+++ Task input

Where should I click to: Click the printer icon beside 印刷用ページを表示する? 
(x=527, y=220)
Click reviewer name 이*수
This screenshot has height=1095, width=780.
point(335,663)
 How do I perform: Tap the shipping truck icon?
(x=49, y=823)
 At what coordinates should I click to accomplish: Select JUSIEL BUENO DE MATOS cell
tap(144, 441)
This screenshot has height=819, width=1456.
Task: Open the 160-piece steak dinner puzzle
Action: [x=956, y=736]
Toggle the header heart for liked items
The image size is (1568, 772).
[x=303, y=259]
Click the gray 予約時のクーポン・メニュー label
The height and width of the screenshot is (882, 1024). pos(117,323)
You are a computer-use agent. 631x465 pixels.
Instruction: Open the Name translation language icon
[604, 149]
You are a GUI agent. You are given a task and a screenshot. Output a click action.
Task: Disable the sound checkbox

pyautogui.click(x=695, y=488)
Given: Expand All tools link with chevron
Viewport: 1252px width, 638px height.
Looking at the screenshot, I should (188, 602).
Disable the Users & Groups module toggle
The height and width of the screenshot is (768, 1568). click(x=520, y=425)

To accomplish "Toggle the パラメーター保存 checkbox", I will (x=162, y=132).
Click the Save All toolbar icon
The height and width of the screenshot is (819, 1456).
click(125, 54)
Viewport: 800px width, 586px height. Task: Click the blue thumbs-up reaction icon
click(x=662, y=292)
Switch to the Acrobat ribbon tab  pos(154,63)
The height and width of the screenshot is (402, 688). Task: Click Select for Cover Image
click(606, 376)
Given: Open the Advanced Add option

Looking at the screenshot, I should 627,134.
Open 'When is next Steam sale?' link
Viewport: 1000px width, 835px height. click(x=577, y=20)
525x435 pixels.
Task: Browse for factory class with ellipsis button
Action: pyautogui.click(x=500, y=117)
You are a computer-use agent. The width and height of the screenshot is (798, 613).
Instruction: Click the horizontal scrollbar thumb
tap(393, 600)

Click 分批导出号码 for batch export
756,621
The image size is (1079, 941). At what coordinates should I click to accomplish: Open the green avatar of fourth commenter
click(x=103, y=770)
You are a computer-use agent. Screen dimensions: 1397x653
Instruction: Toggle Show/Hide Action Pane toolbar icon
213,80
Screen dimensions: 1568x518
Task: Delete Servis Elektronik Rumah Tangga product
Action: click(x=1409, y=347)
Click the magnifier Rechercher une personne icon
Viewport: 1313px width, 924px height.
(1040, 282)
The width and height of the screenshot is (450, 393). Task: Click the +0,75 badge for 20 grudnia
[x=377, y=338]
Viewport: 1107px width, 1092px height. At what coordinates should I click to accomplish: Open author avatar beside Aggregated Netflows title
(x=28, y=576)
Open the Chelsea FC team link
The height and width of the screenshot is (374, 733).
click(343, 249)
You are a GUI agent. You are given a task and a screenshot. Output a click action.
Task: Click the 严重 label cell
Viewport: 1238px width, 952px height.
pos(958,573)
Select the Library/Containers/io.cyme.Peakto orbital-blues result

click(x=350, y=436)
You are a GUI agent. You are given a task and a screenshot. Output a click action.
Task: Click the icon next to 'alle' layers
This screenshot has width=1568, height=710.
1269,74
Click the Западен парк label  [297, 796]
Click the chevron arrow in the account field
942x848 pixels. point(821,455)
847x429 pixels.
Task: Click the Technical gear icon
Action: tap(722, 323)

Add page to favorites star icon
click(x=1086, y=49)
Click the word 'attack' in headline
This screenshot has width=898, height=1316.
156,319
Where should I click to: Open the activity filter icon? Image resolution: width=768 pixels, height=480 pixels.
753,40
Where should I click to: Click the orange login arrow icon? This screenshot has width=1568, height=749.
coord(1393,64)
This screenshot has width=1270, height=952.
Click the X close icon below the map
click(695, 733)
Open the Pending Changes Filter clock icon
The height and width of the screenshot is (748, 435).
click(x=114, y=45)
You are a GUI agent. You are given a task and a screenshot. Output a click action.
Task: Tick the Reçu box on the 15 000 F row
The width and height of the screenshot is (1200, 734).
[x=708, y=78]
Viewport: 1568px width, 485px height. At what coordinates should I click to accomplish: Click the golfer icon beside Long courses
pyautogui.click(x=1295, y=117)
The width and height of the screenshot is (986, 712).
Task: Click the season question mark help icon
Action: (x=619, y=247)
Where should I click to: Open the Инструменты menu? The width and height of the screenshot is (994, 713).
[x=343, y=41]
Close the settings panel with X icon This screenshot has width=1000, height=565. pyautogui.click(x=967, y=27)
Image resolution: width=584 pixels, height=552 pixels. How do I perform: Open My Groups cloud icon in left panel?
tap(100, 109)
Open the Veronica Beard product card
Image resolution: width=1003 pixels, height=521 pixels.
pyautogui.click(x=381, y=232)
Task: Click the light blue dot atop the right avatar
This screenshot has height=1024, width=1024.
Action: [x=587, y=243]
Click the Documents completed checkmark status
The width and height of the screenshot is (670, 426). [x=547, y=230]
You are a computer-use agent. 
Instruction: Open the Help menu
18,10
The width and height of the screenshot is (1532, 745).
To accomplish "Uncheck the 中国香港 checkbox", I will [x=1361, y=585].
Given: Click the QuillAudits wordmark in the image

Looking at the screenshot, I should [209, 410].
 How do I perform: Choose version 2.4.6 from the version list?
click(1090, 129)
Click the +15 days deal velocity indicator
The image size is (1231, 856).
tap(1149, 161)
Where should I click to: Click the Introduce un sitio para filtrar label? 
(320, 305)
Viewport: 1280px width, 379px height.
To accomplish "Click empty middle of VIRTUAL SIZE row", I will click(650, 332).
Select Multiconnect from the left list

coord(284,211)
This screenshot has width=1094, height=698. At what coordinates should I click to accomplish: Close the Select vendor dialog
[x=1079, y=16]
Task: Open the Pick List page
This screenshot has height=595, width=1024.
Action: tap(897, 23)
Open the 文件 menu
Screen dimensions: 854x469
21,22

++++++

_Task instructions_
Reproduce every one of the records above word for word, from the first line to the last.

_Reply_
Where should I click to: Click the printer icon beside 印刷用ページを表示する? 
(x=527, y=220)
Click reviewer name 이*수
This screenshot has height=1095, width=780.
point(335,663)
 How do I perform: Tap the shipping truck icon?
(x=49, y=823)
 At what coordinates should I click to accomplish: Select JUSIEL BUENO DE MATOS cell
tap(144, 441)
This screenshot has height=819, width=1456.
Task: Open the 160-piece steak dinner puzzle
Action: [x=956, y=736]
Toggle the header heart for liked items
The image size is (1568, 772).
[x=303, y=259]
Click the gray 予約時のクーポン・メニュー label
The height and width of the screenshot is (882, 1024). pos(117,323)
You are a computer-use agent. 631x465 pixels.
Instruction: Open the Name translation language icon
[604, 149]
You are a GUI agent. You are given a task and a screenshot. Output a click action.
Task: Disable the sound checkbox

pyautogui.click(x=695, y=488)
Given: Expand All tools link with chevron
Viewport: 1252px width, 638px height.
Looking at the screenshot, I should (188, 602).
Disable the Users & Groups module toggle
The height and width of the screenshot is (768, 1568). click(x=520, y=425)

To accomplish "Toggle the パラメーター保存 checkbox", I will (x=162, y=132).
Click the Save All toolbar icon
The height and width of the screenshot is (819, 1456).
click(125, 54)
Viewport: 800px width, 586px height. Task: Click the blue thumbs-up reaction icon
click(x=662, y=292)
Switch to the Acrobat ribbon tab  pos(154,63)
The height and width of the screenshot is (402, 688). Task: Click Select for Cover Image
click(606, 376)
Given: Open the Advanced Add option

Looking at the screenshot, I should 627,134.
Open 'When is next Steam sale?' link
Viewport: 1000px width, 835px height. click(x=577, y=20)
525x435 pixels.
Task: Browse for factory class with ellipsis button
Action: pyautogui.click(x=500, y=117)
You are a computer-use agent. The width and height of the screenshot is (798, 613).
Instruction: Click the horizontal scrollbar thumb
tap(393, 600)

Click 分批导出号码 for batch export
756,621
The image size is (1079, 941). At what coordinates should I click to accomplish: Open the green avatar of fourth commenter
click(x=103, y=770)
You are a computer-use agent. Screen dimensions: 1397x653
Instruction: Toggle Show/Hide Action Pane toolbar icon
213,80
Screen dimensions: 1568x518
Task: Delete Servis Elektronik Rumah Tangga product
Action: click(x=1409, y=347)
Click the magnifier Rechercher une personne icon
Viewport: 1313px width, 924px height.
(1040, 282)
The width and height of the screenshot is (450, 393). Task: Click the +0,75 badge for 20 grudnia
[x=377, y=338]
Viewport: 1107px width, 1092px height. At what coordinates should I click to accomplish: Open author avatar beside Aggregated Netflows title
(x=28, y=576)
Open the Chelsea FC team link
The height and width of the screenshot is (374, 733).
click(343, 249)
You are a GUI agent. You are given a task and a screenshot. Output a click action.
Task: Click the 严重 label cell
Viewport: 1238px width, 952px height.
pos(958,573)
Select the Library/Containers/io.cyme.Peakto orbital-blues result

click(x=350, y=436)
You are a GUI agent. You are given a task and a screenshot. Output a click action.
Task: Click the icon next to 'alle' layers
This screenshot has width=1568, height=710.
1269,74
Click the Западен парк label  [297, 796]
Click the chevron arrow in the account field
942x848 pixels. point(821,455)
847x429 pixels.
Task: Click the Technical gear icon
Action: tap(722, 323)

Add page to favorites star icon
click(x=1086, y=49)
Click the word 'attack' in headline
This screenshot has width=898, height=1316.
156,319
Where should I click to: Open the activity filter icon? Image resolution: width=768 pixels, height=480 pixels.
753,40
Where should I click to: Click the orange login arrow icon? This screenshot has width=1568, height=749.
coord(1393,64)
This screenshot has width=1270, height=952.
Click the X close icon below the map
click(695, 733)
Open the Pending Changes Filter clock icon
The height and width of the screenshot is (748, 435).
click(x=114, y=45)
You are a GUI agent. You are given a task and a screenshot. Output a click action.
Task: Tick the Reçu box on the 15 000 F row
The width and height of the screenshot is (1200, 734).
[x=708, y=78]
Viewport: 1568px width, 485px height. At what coordinates should I click to accomplish: Click the golfer icon beside Long courses
pyautogui.click(x=1295, y=117)
The width and height of the screenshot is (986, 712).
Task: Click the season question mark help icon
Action: (x=619, y=247)
Where should I click to: Open the Инструменты menu? The width and height of the screenshot is (994, 713).
[x=343, y=41]
Close the settings panel with X icon This screenshot has width=1000, height=565. pyautogui.click(x=967, y=27)
Image resolution: width=584 pixels, height=552 pixels. How do I perform: Open My Groups cloud icon in left panel?
tap(100, 109)
Open the Veronica Beard product card
Image resolution: width=1003 pixels, height=521 pixels.
pyautogui.click(x=381, y=232)
Task: Click the light blue dot atop the right avatar
This screenshot has height=1024, width=1024.
Action: [x=587, y=243]
Click the Documents completed checkmark status
The width and height of the screenshot is (670, 426). [x=547, y=230]
You are a computer-use agent. 
Instruction: Open the Help menu
18,10
The width and height of the screenshot is (1532, 745).
To accomplish "Uncheck the 中国香港 checkbox", I will [x=1361, y=585].
Given: Click the QuillAudits wordmark in the image

Looking at the screenshot, I should [209, 410].
 How do I perform: Choose version 2.4.6 from the version list?
click(1090, 129)
Click the +15 days deal velocity indicator
The image size is (1231, 856).
tap(1149, 161)
Where should I click to: Click the Introduce un sitio para filtrar label? 
(320, 305)
Viewport: 1280px width, 379px height.
To accomplish "Click empty middle of VIRTUAL SIZE row", I will click(650, 332).
Select Multiconnect from the left list

coord(284,211)
This screenshot has width=1094, height=698. At what coordinates should I click to accomplish: Close the Select vendor dialog
[x=1079, y=16]
Task: Open the Pick List page
This screenshot has height=595, width=1024.
Action: tap(897, 23)
Open the 文件 menu
Screen dimensions: 854x469
21,22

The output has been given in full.